**PASSAGE TO READ**
◆ ◆ ◆ ◆ ◆ ◆ ◆
= Kerry Knudsen =

American lichenologist

Kerry Knudsen is an American mycological taxonomist and lichenlogist at the Czech University of Life Sciences, Prague.

==Personal life and education==
Kerry Kent Knudsen was born in Alhambra, California, USA in 1950. He took a degree at Cypress College, Cypress, CA, USA and worked in the construction industry until disability forced him to retire at the end of the 1990s.
He is married to the lichenologist Jana Kocourkova of Czech University of Life Sciences Prague.

==Career==
He began to study lichen in the early 2000s and joined the Sonoran Flora Project, so beginning to work on the Acarosporales. He also began a herbarium of Southern Californian lichens and from 2003 was the unpaid lichen curator in the department of botany and plant sciences at University of California, Riverside. He developed the university's collection from 200 to 17,000 lichen specimens.
He has been employed as a mycological researcher by the Czech University of Life Sciences Prague since 2015.

He specialises in the order Acarosporales, which have a world-wide distribution and also focused on lichen biodiversity of southern California. This has provided some base-line data on lichen distributions and also, through comparison with older records, has identified changes in biodiversity as well as several new species of lichen. He also works on lichen distributions involving both field work and computer modelling. This includes development of ideas about the photobiont within lichen-forming fungi, in that the fungus may form a mutualistic association with different photobionts depending on environmental conditions, especially temperature.

==Publications==
Knudsen is the author or co-author of over 200 scientific publications. They include:

- Kerry Knudsen; Jessica Cho-Ah-Ying; Jana Kocourková; Eva Hodková; Jiří Malíček; Yan Wang (2025) The diversity of Acarosporaceae (Acarosporales, Lecanoromycetes) in California. Mycokeys 112 183-210.
◆ ◆ ◆ ◆ ◆ ◆ ◆
**INFORMATION SHOWN**
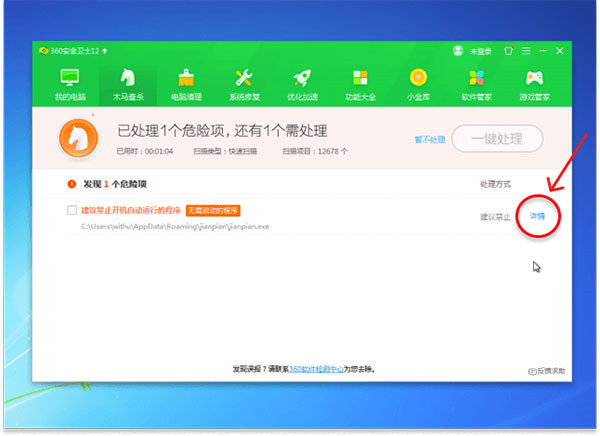Open 游戏管家 gamepad icon
Image resolution: width=600 pixels, height=436 pixels.
click(535, 78)
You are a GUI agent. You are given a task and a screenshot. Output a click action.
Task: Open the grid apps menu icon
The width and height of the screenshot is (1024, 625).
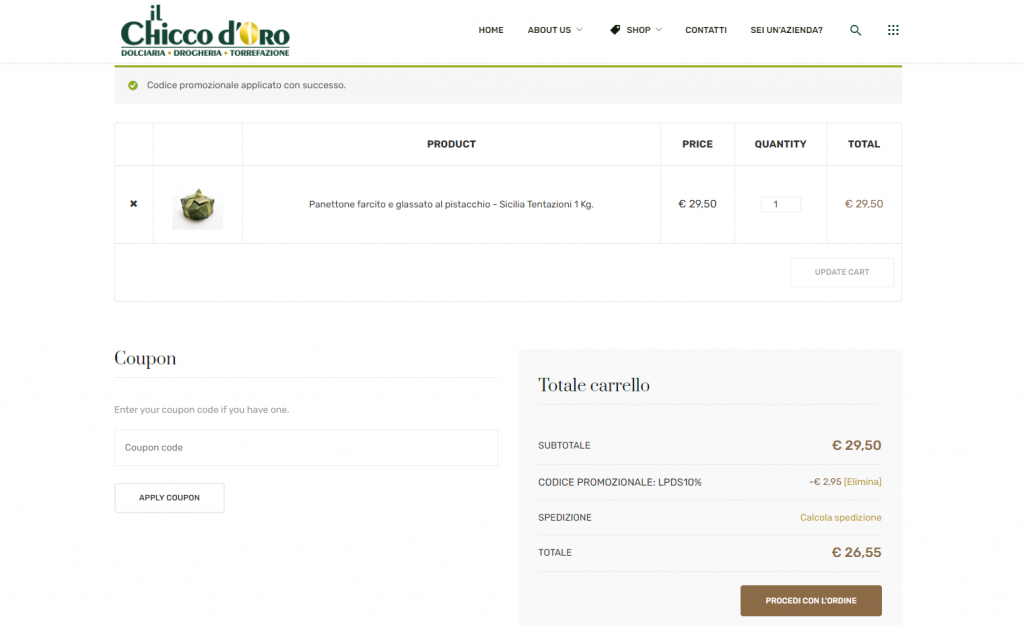coord(893,30)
◆ ◆ ◆ ◆ ◆ ◆ ◆
**THE TASK**
Pick up the article on the lichenologist Kerry Knudsen after its final line and carry it forward.

**REPLY**
- Helmut Mayrhofer; Karin Plattner; Othmar Breuss; Kerry Knudsen; Mohammad Sohrabi; M. Daud Rafiqpoor; Siegmar W. Breckle (2023) The lichenized and lichenicolous fungi of Afghanistan. Plant and Fungal Systematics 68 (2) 440-461.
- Rolshausen, G.; Hallman, U.; Grande, F.D.; Otte, J.; Knudsen, K.; Schmitt, I. (2020) Expanding the mutualistic niche: Parallel symbiont turnover along climatic gradients. Proceedings of the Royal Society B: Biological Sciences 287 20192311
- Zamora, J.C.; Svensson, M.; Kirschner, R.; Olariaga, I.; Ryman, S.; Parra, L.A.; Geml, J.; Rosling, A.; Adamčík, S.; Ahti, T. et al. including K. Knudsen (2018) Considerations and consequences of allowing DNA sequence data as types of fungal taxa. IMA Fungus 9 167–175.
- Knudsen, Kerry; Kocourková, Jana; Nordin, Anders (2014) Conspicuous similarity hides diversity in the Acarospora badiofusca group (Acarosporaceae). The Bryologist 117 (4) 319-328.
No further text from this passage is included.